The real reason that most people decide to remain with their roommates is that their roommates are the people they know the best--and the people they like the best too, despite the fact that they were randomly assigned. Chances are you would have hated your power-hungry roommate if you knew him from a student organization, or your loud-mouthed roommate if you overheard her in a dining hall, or your grade-grubbing roommate if you met him in a class. But when we live with these people, "power-hungry" becomes "dedicated," "loud-mouthed" becomes "outspoken," "grade-grubbing" becomes "conscientious"--not because we're blind to these people's habits, but because we understand the motivations behind them. The better we know people, the more opportunity we have to see through their annoying tics into the person below who makes them great.

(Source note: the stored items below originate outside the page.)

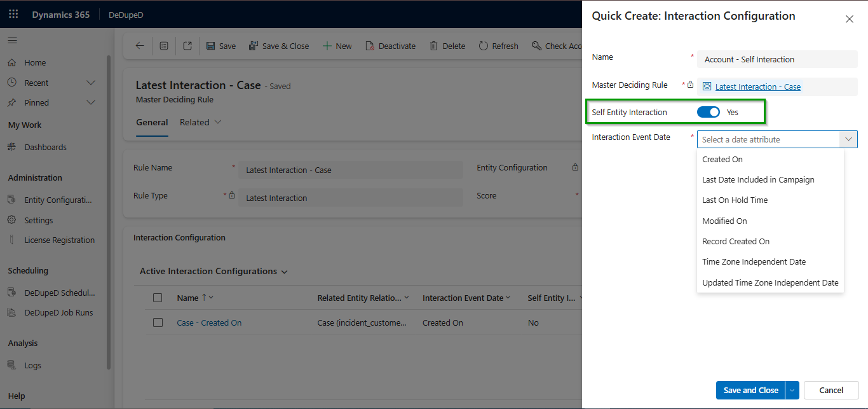Expand the Recent section in the sidebar
This screenshot has height=409, width=868.
[90, 83]
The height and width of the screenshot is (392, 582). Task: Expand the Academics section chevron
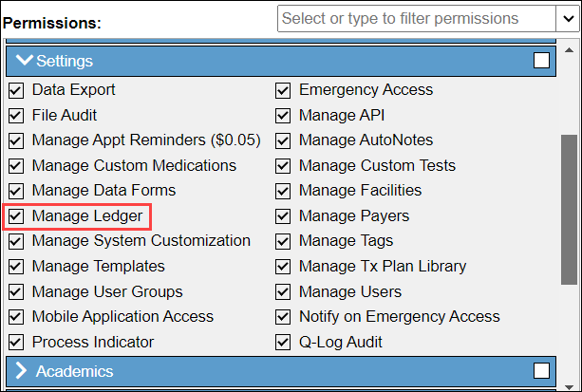click(22, 371)
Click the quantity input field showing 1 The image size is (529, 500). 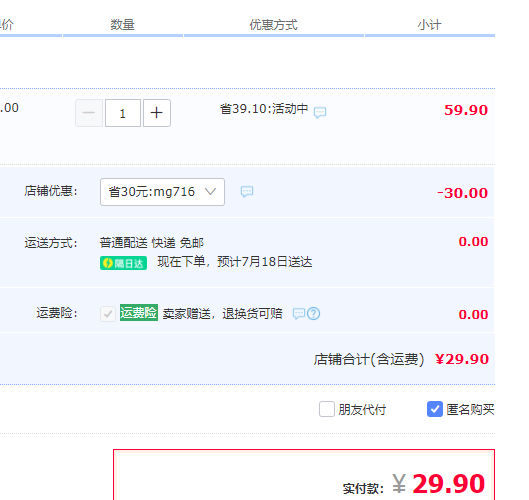[x=123, y=113]
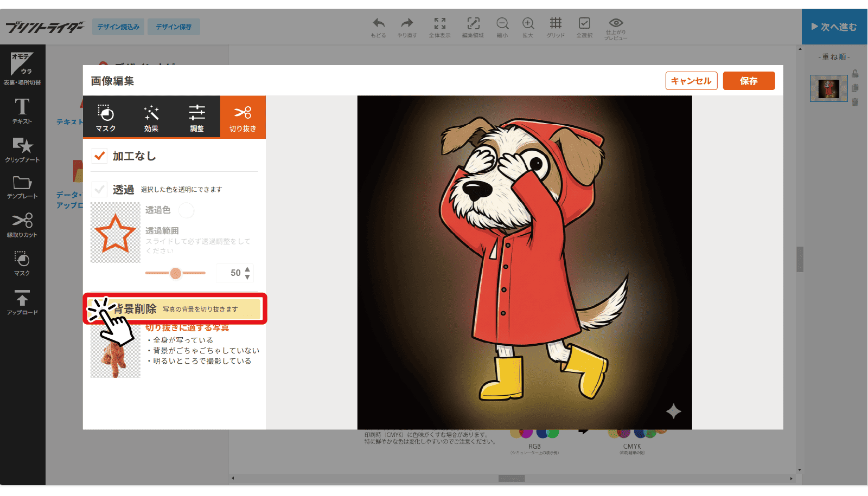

I am not arguing that our reasons for disliking people are always illegitimate. Few of us would choose to block with Saddam Hussein, regardless of how well we got to know him our first year. I'm also not arguing that living with a person for a year will guarantee friendship--some people are just difficult to live with, and that's that. But most of the time, our judgements of people are based on little more than a lack of patience.

There are moments in our lives when the exceptional qualities of people we know shine through and surprise us. Sometimes tragedy alerts us to the goodness in people. When a familiar person dies unexpectedly, our criticisms of that person suddenly look very petty in the face of what we are forced to summarize as the contributions of his or her life. Sometimes goodness comes out in a crisis, when the most unexpected people astonish us with unpredictable compassion. And sometimes, it shows at those moments when you happen to stumble into the deeper part of other people's lives--when they confess a secret love or ambition to you, or when you see a beautiful birthday card lying half-written on a desk, or when you catch them alone crying or in a moment of private prayer.

But if we were more generous with our judgements, perhaps we wouldn't have to wait until someone died or until something else dramatic happened to see the more meaningful side of people. As students, we are trained to be careful critics of everything, never to open a book or newspaper without an eye to its flaws. Yet if we looked at the people around us with a concerted effort to discover the best in them, might it be possible that they wouldn't seem so annoying to us after all?

In the remaining days of school, as we get more and more on each other's nerves, try to smile at that annoying kid in your class. And if you see me on the lunch line, tap me on the shoulder and say hello. I'll be the one in front of the spaghetti.

Dara Horn's column appears on alternate Fridays.